For the records below, count the lines containing the word "thumb" and reply with the number alone.

The records -

((

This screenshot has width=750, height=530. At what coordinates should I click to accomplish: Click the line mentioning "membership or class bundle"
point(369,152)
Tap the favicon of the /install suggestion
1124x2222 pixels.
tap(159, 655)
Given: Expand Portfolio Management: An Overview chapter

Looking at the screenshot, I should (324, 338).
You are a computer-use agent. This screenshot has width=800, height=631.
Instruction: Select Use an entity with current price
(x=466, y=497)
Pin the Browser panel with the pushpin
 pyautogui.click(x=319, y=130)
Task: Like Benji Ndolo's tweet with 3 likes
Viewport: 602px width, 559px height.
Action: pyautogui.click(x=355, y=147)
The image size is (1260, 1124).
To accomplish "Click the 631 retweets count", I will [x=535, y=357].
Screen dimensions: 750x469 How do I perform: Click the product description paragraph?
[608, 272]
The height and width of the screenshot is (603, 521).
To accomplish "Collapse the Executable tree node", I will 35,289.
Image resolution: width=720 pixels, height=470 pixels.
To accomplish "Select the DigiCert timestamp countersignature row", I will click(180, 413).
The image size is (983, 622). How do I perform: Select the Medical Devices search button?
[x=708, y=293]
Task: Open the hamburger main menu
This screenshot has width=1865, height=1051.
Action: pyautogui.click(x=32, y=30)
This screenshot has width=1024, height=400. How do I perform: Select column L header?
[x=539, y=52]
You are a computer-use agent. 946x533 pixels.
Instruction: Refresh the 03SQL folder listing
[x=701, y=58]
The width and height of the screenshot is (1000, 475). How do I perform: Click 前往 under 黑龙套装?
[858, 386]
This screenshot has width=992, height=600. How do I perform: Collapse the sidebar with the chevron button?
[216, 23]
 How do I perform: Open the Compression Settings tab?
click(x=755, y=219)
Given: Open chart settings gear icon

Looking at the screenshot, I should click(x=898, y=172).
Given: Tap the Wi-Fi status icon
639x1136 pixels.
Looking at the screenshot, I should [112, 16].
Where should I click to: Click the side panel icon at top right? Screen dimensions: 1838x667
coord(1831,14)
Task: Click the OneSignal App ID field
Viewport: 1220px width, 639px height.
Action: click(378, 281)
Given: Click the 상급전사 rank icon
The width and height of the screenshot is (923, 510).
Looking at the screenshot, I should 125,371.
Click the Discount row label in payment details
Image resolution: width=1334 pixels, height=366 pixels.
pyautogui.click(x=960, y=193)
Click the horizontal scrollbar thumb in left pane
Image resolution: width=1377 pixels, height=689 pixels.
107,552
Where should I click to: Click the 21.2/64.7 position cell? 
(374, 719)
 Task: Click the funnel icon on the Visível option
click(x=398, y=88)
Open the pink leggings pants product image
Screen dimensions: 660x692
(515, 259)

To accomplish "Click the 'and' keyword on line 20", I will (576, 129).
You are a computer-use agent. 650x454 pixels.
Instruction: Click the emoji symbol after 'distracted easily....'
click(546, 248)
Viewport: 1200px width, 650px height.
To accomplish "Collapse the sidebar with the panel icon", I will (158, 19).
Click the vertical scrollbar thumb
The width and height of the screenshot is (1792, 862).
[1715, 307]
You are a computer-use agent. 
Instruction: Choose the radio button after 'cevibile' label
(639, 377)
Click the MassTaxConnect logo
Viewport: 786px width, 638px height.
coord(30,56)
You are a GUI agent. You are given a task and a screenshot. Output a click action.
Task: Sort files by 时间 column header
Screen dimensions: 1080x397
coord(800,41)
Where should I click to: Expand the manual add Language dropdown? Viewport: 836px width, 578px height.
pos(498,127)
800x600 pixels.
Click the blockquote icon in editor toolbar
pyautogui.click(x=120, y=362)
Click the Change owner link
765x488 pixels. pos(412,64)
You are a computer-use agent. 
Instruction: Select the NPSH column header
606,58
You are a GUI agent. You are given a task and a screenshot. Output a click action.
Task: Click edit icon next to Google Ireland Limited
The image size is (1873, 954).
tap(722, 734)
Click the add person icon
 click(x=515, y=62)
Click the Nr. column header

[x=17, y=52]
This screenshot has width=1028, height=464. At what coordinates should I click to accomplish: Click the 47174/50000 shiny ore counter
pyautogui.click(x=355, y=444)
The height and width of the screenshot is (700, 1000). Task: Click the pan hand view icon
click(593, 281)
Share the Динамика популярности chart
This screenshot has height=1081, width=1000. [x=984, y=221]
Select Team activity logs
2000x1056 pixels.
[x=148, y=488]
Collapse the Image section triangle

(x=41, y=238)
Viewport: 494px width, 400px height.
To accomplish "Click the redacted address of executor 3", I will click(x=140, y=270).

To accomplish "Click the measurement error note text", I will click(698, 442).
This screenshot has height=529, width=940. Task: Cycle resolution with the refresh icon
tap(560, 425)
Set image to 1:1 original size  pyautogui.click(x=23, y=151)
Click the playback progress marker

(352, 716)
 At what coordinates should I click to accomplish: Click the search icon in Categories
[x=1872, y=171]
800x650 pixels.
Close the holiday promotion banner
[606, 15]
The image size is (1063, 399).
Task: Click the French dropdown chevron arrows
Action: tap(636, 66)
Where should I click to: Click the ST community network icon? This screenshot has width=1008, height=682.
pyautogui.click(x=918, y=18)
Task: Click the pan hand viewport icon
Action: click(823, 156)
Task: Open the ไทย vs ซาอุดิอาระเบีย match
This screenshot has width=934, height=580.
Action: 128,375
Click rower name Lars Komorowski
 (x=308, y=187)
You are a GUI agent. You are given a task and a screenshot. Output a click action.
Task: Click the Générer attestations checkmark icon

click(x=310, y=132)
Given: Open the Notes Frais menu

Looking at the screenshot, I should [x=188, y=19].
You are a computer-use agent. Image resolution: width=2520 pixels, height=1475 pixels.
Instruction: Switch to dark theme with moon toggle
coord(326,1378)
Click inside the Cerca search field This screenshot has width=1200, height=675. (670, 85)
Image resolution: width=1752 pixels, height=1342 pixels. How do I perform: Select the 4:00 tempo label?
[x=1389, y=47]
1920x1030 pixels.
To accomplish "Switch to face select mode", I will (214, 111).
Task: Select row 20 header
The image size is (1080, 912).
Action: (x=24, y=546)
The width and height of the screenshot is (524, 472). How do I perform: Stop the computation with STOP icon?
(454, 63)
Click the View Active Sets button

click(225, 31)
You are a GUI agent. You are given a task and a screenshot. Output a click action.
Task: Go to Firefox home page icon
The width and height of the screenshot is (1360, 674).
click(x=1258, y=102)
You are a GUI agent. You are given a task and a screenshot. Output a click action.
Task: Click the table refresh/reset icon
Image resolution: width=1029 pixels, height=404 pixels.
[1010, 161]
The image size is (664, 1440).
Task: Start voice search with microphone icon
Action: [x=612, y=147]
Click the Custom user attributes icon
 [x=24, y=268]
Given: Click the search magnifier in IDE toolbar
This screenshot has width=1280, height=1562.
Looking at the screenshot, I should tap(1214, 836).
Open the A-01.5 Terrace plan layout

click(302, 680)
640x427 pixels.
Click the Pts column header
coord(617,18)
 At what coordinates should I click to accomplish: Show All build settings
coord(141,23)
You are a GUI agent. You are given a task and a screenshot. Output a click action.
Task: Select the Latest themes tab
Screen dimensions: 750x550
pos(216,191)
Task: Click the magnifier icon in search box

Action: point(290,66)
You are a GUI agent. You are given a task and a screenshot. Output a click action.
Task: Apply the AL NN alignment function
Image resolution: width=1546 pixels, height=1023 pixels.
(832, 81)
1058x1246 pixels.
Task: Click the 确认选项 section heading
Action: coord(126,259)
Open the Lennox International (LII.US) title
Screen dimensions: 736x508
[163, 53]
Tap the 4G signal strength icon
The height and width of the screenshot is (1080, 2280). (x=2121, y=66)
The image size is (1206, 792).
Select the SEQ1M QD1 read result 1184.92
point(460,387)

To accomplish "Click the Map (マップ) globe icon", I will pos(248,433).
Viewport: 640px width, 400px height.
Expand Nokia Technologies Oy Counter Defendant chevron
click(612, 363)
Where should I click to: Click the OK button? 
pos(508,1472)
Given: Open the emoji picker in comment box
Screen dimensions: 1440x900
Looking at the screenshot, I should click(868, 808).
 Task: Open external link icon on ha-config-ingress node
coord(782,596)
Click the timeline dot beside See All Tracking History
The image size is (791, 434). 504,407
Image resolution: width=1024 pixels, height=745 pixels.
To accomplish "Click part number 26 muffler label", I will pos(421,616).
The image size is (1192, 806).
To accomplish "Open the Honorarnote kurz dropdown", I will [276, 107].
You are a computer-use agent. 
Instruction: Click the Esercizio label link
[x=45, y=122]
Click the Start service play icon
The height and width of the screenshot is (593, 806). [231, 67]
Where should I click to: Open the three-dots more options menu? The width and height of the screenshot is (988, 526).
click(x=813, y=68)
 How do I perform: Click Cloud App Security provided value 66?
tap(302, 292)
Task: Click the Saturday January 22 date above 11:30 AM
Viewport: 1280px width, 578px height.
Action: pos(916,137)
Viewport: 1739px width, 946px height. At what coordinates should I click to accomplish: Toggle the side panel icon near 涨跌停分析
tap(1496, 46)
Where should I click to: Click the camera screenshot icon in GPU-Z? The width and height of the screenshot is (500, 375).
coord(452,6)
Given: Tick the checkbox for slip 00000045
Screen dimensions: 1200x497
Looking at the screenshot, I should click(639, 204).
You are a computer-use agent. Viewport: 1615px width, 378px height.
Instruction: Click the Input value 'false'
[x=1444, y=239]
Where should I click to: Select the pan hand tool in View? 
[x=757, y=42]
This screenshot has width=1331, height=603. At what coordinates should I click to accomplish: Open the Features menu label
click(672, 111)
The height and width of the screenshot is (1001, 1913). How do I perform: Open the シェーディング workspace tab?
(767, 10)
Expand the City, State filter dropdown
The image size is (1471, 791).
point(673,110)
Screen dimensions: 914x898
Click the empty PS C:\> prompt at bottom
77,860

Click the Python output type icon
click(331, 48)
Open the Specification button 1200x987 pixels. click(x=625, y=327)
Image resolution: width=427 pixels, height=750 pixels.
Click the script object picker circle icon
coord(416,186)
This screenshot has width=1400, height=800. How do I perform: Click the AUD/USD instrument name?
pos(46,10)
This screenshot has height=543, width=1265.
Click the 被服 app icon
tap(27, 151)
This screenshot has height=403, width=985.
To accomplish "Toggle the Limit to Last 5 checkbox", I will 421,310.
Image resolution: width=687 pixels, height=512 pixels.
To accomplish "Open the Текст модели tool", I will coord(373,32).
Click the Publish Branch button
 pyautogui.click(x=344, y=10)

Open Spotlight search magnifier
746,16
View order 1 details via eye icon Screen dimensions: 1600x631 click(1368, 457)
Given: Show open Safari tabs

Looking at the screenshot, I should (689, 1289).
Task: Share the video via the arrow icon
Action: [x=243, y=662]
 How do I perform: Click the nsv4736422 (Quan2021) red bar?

))

Solution to this problem -
2